Meşk örneklerinin zamanımıza yaklaştıkça belirli bir sayfa düzenine girdiği, dolayısıyla daha da güzelleştiği görülmektedir. Hat dersi ekseriya haftada bir olmak üzere belirli bir günde tek satır halinde verildiğinden hoca da meşkini bu esasa göre yazar. Sülüs ve nesih öğrenimi beraberce yürütüldüğü için her ikisinden ayrı ayrı birer satır yazılması gerekir. Buna göre muntazam çalışan bir talebe için meşkin her hafta yenilenmesi olağandır, ancak üstadına beğendiremezse bu süre uzar. Çok defa hocaların kendi meşk satırlarının sonuna koydukları tarihten bu durumu takip etmek mümkündür. Bazan tamamı bir kerede yazılmış bulunan meşkler de görülür ki bunlar daha özenle hazırlanmış örneklerdir. Meşkin her satırının altına Arapça “sa‘y” (çalışma) kelimesini oluşturan sîn, ayn, yâ harflerinin bitişik halde üslûplaştırılmasıyla sülüs ve nesihte ince, ta‘likte kalın olarak çekilen bir işaret konulur. Hocanın öğrencisine “çalış!” ihtarı sayılan ve en az üç asırdan bu yana kullanıldığı tesbit edilen bu işaretler her hattata göre farklı bir karakter taşır. O kadar ki bazı meşhur hattatların meşkleri imzasız oldukları halde bu şekiller sayesinde tanınabilir.

Hoca, verilen meşke bakarak onu aynen taklide çalışan talebenin yazısını beğenmediyse o satırın hemen altına beğenmediği harf veya kelimeyi kaidesine uygun bir şekilde yazar; noktalarla da ölçülerini belirtir. Buna “harf çıkartmak” veya “çıkartma” denir. Talebe, bu harfleri çalışıp yine satır halinde bütünüyle yazarak bir sonraki derste getirir. Üstadı bir kusur görürse tekrar aşağıya çıkartma yapar, çok takdir ettiği kısımların etrafını da kalemle çizer. Buna da “kaftanlamak” veya “kaftan giydirmek” denir. Eğer satırı bütünüyle beğendiyse kendi


meşklerinin altına koyduğu “sa‘y” işaretini, “Hocan kadar yazmışsın” demek ister gibi talebesinin yazdığı satırın altına koyar, yahut doğrudan doğruya “âferin” yazarak takdirlerini belirtir ve yeni bir meşk verir.
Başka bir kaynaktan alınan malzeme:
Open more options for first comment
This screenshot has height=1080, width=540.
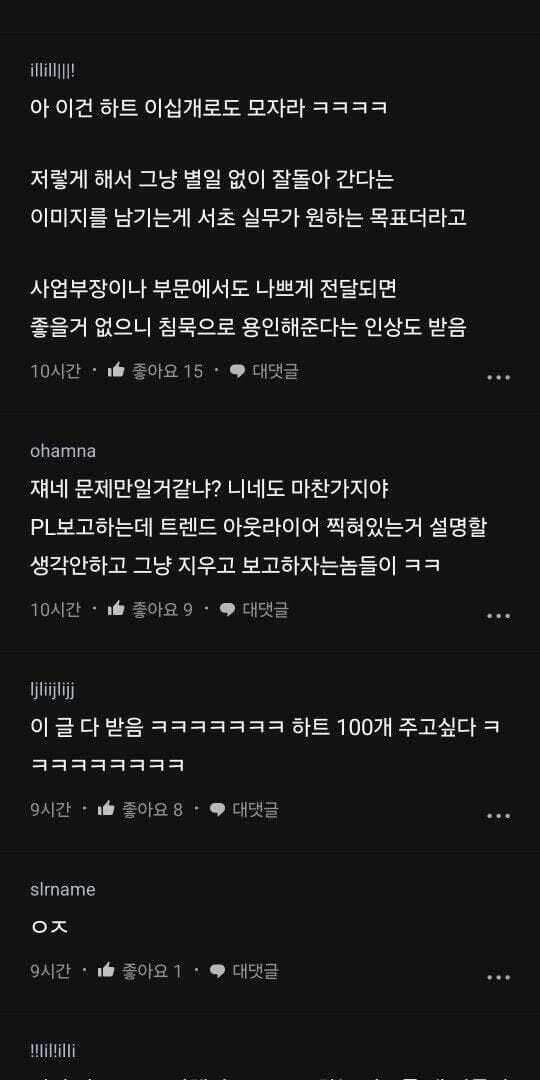[x=499, y=377]
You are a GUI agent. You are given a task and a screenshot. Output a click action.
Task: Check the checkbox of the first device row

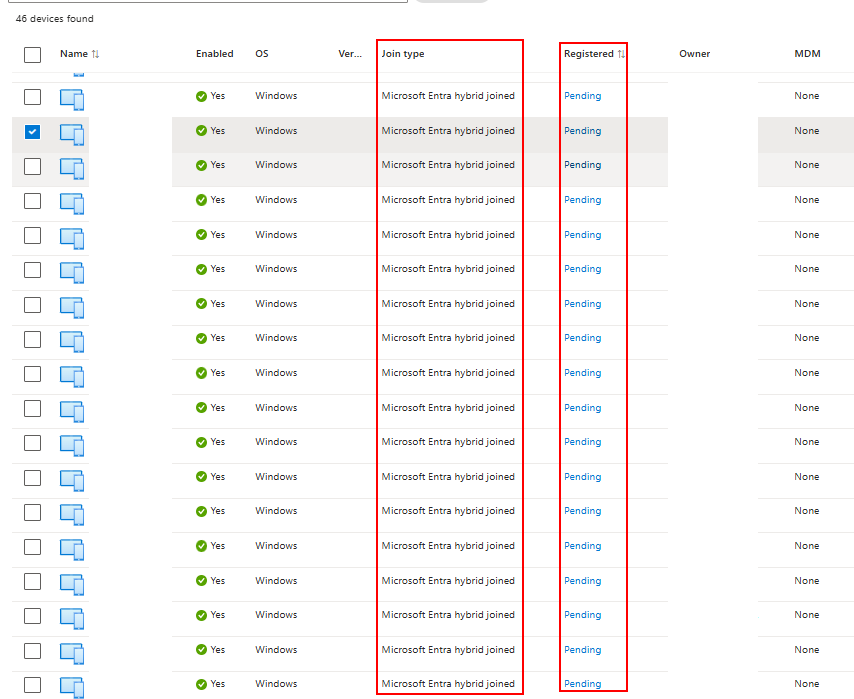[32, 96]
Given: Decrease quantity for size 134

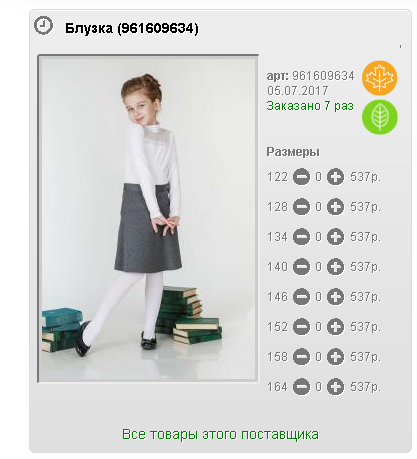Looking at the screenshot, I should click(x=301, y=237).
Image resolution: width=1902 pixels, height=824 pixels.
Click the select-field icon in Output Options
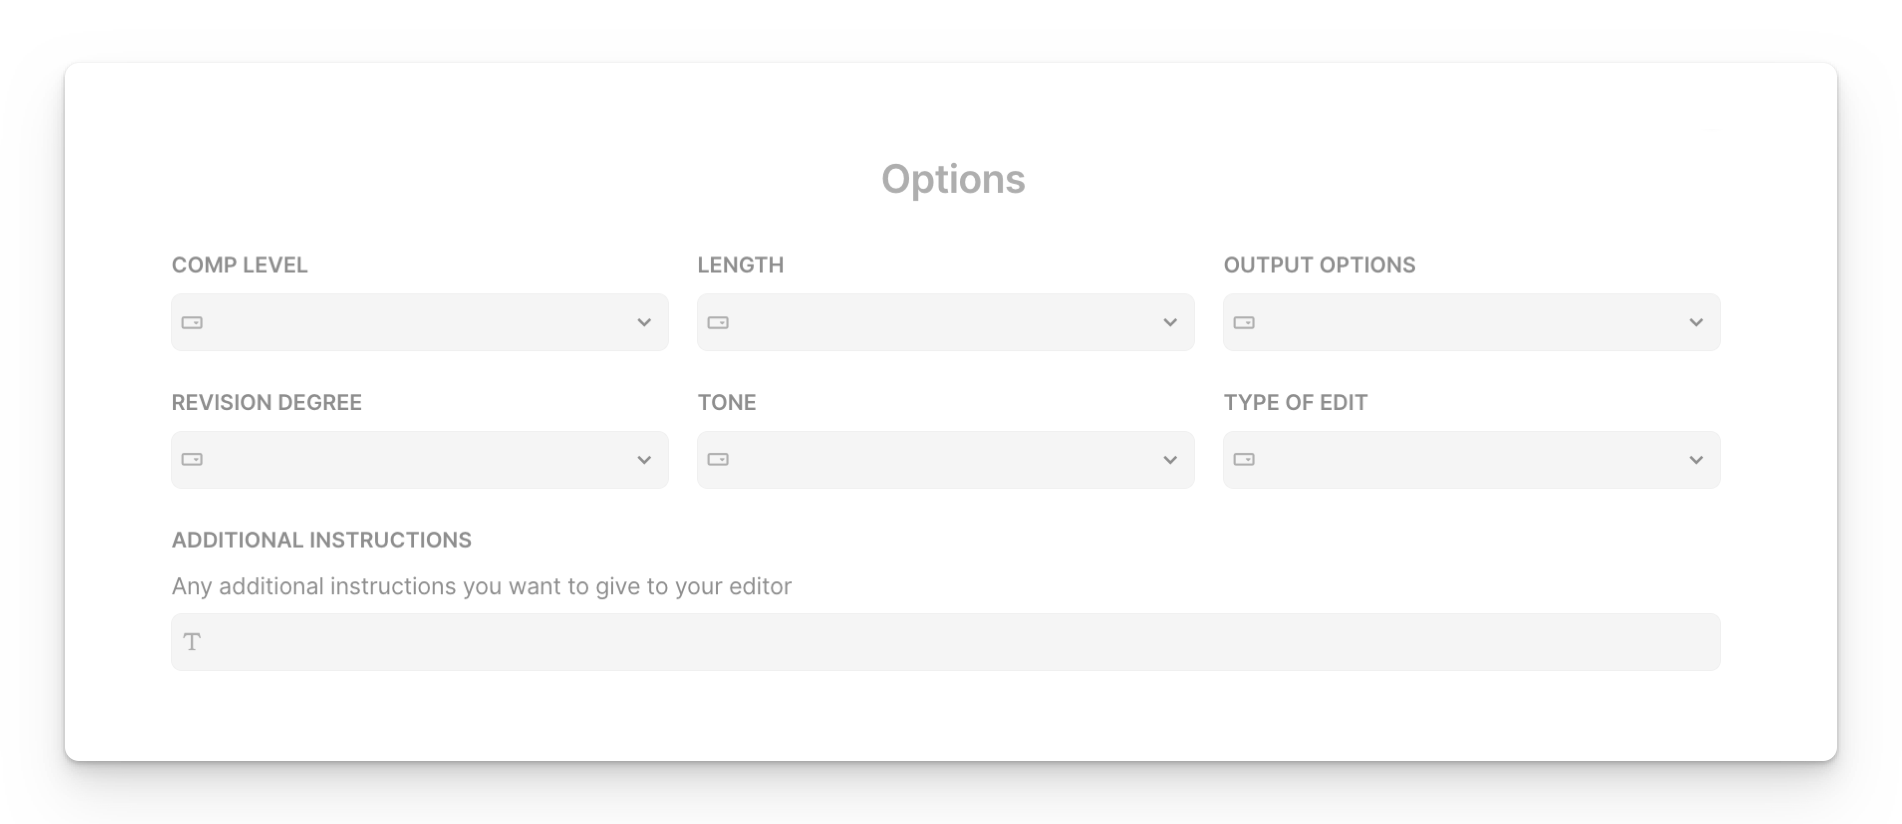(1244, 322)
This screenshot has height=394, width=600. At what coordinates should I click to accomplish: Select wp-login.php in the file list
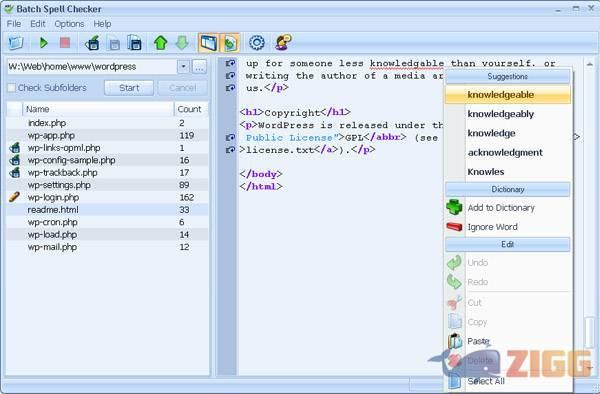(53, 197)
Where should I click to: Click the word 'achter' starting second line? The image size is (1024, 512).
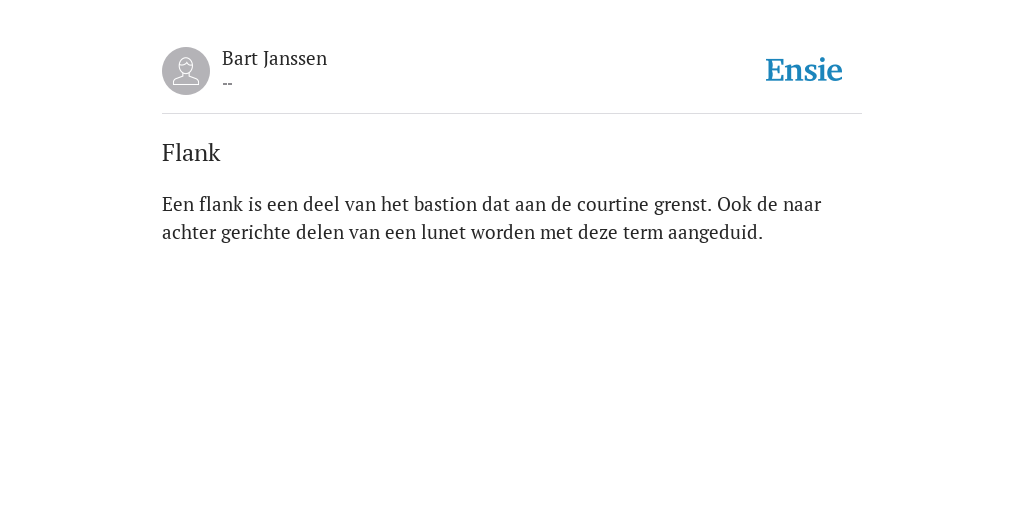189,232
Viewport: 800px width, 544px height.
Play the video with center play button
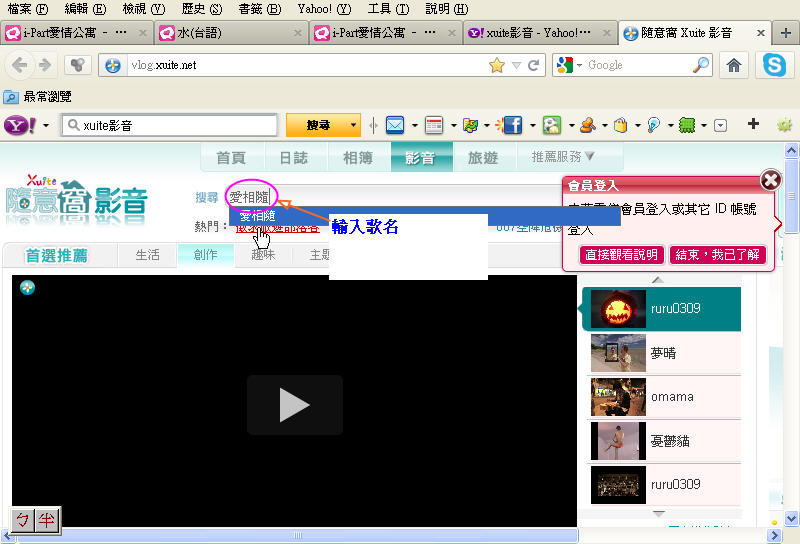point(294,404)
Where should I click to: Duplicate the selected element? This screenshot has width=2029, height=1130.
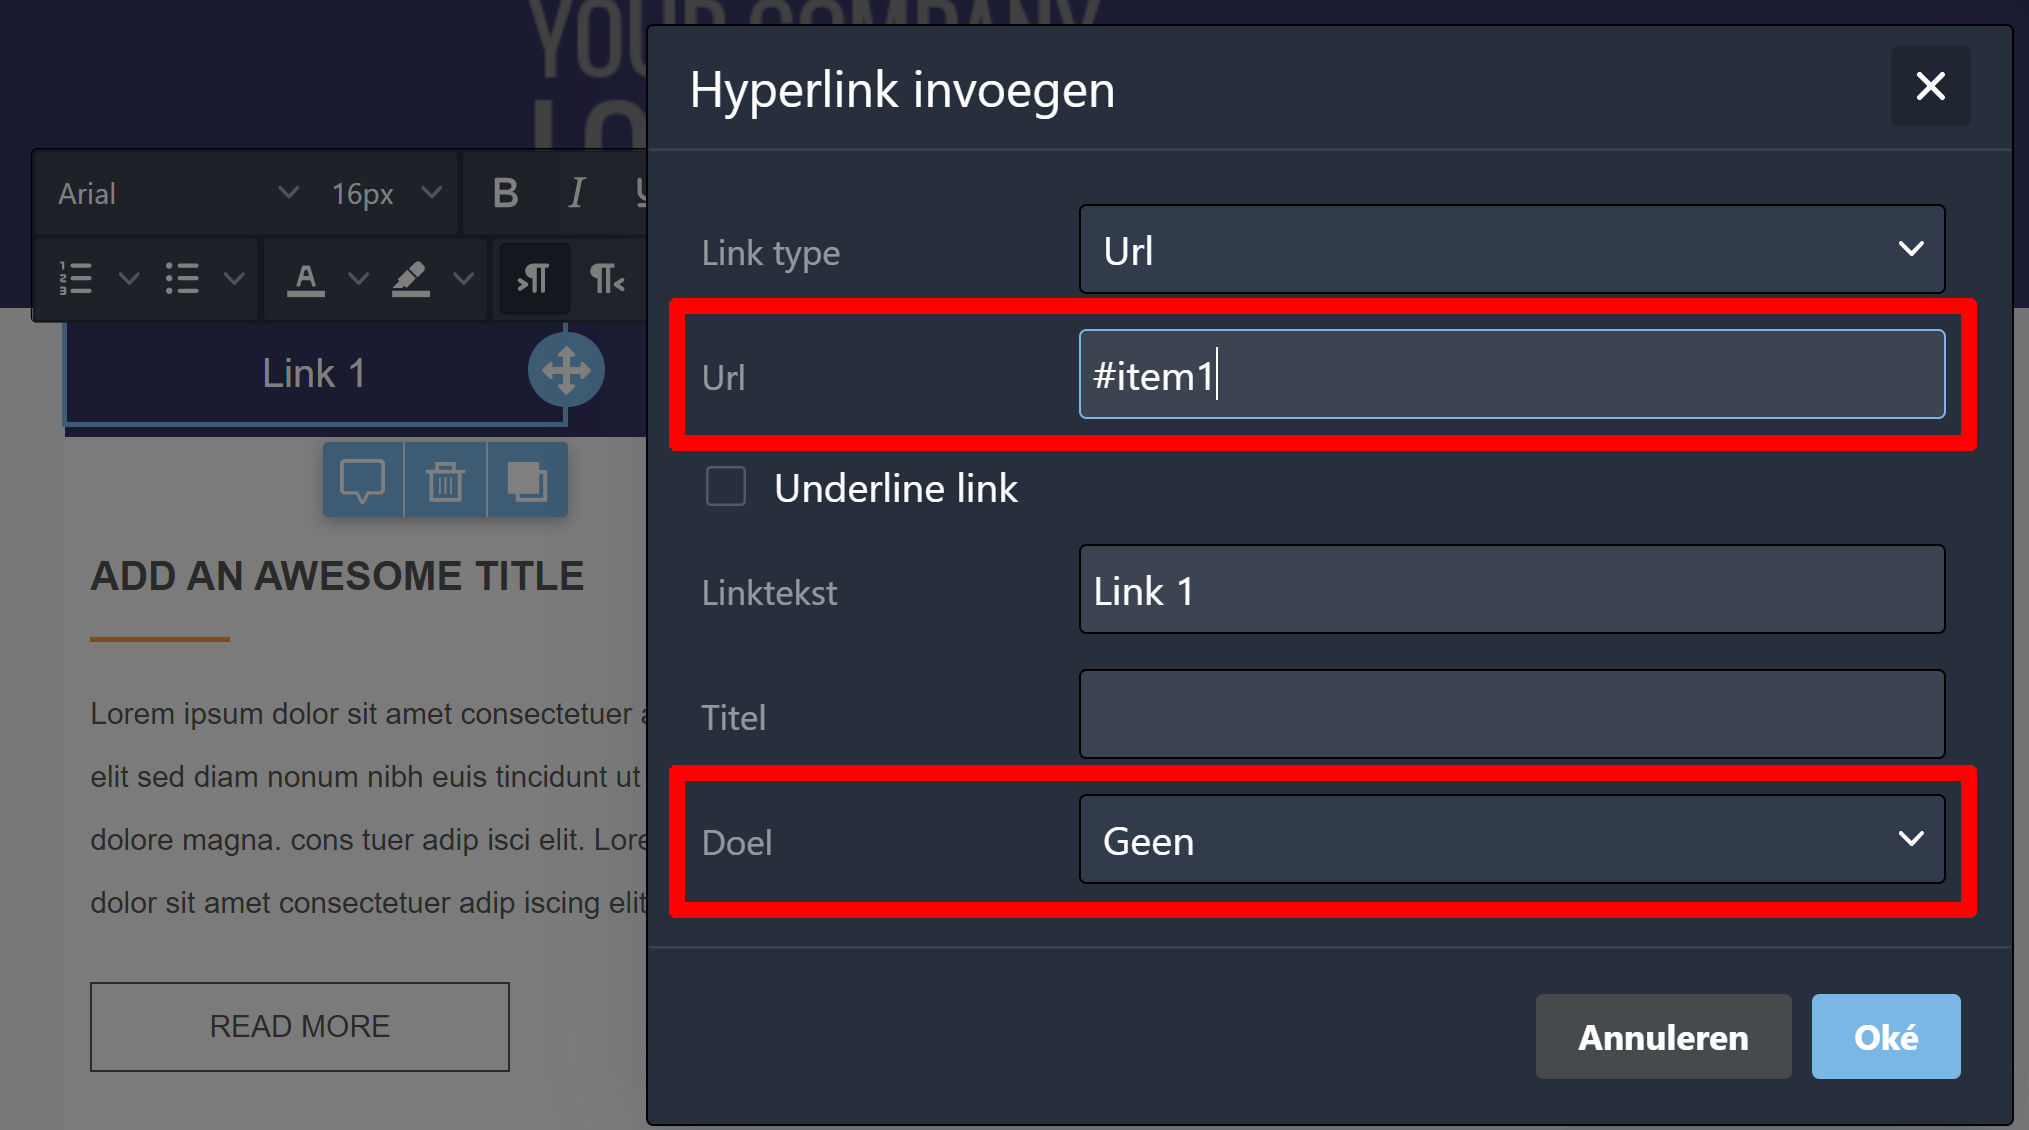coord(527,481)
Meşklerde sülüs ve nesih yazıları bazan ayrı, ekseriya beraber olarak aynı hoca tarafından gösterilir. Bu iki yazıdan birine talebenin istidadına göre daha önce, diğerine bir süre sonra geçildiği de olur. Beraber öğretildiğinde sülüs ve nesih birer satır yazılmak üzere iki satır meşk verilir, ertesi ders yine iki satır eklenince kıta tamamlanmış olur.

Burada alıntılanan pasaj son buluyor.